24/11/2021 – AI3SD Autumn Seminar VII: Digital Twins : AI 4 Scientific Discovery

This event was the seventh of the AI3SD Autumn Seminar Series that was run from October 2021 to December 2021. This seminar was hosted online via a zoom webinar and the theme for this seminar was Digital Twins, and consisted of one talk on the subject. Below is the video of the talk and speaker biography. The full playlist of this seminar can be found here.

The Universal Digital Twin – accessing the world of chemistry – Professor Markus Kraft

Prof Markus Kraft is a Fellow of Churchill College Cambridge and Professor in the Department of Chemical Engineering and Biotechnology. He is the director of CARES ltd., the Singapore-Cambridge CREATE Research Centre. He is also a principal investigator of “Cambridge Centre for Carbon Reduction in Chemical Technology (C4T)”. He obtained the academic degree ‘Diplom Technomathematiker’ at the University of Kaiserslautern in 1992 and completed his Doctor rerum naturalium in Technical Chemistry at the same University in 1997. Subsequently, he worked at the University of Karlsruhe and the Weierstrass Institute for Applied Analysis and Stochastics in Berlin. In 1999 he became a lecturer in the Department of Chemical Engineering, University of Cambridge. He has a strong interest in the area of computational modelling and optimisation targeted towards developing carbon abatement and emissions reduction technologies for the automotive, power and chemical industries. He has contributed significantly towards the detailed modelling of combustion synthesis of organic and inorganic nanoparticles and worked on engine simulation, spray drying and the granulation of fine powders. More recently, he has been working on cyber physical systems employing time varying knowledge graphs with the aim to build large cross domain applications that help to reduce energy consumption and harmful emissions.

Q & A

Please can you show the line with the list of ontologies again? Like the DEXPI, the equipment ontology for pipetting, etc.?

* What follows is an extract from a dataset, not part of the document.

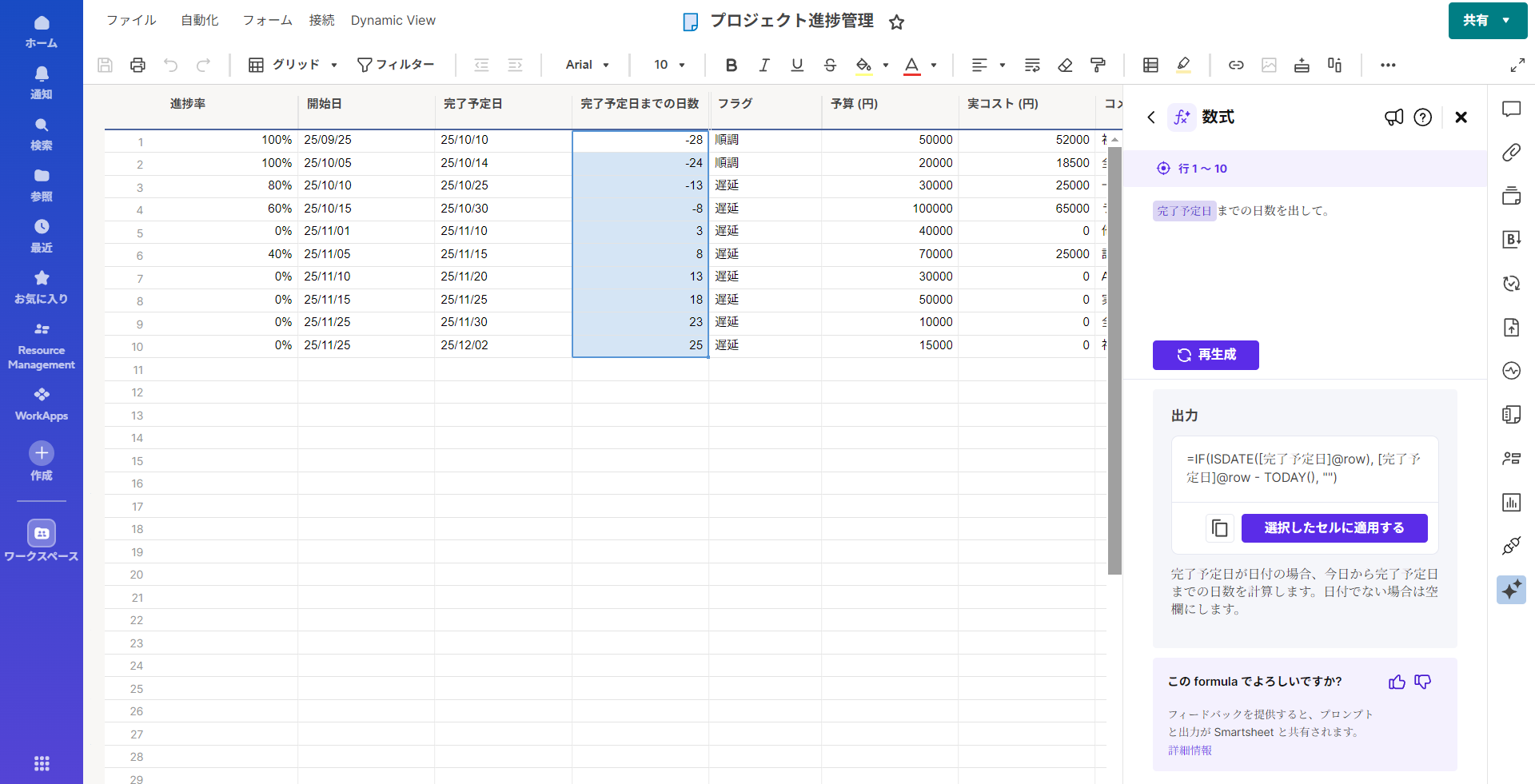Click the insert hyperlink icon
This screenshot has height=784, width=1535.
pos(1236,66)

We have just published a paper where we talk about these things. This is my group’s website (https://como.ceb.cam.ac.uk). If you click on “Research” and then “Knowledge graphs”, you can see all the stuff that we publish. In particular, you can see preprints that are related to this, and you will see only a few things that are related to actual Chemistry. I told you it’s a world model, but what is probably of interest is we’ve just submitted the review article on “Evolution of Laboratory Automation” and that would contain most of these links directly. Another article that you can look at is “From data base to knowledge graph – using data in chemistry” which is appeared in Current Opinion in Chemical Engineering and has a list of ontologies.

WolframAlpha shows the user a rephrased version of their query, so the user knows what WolframAlpha thinks they asked. Does your natural language query system provide something like that?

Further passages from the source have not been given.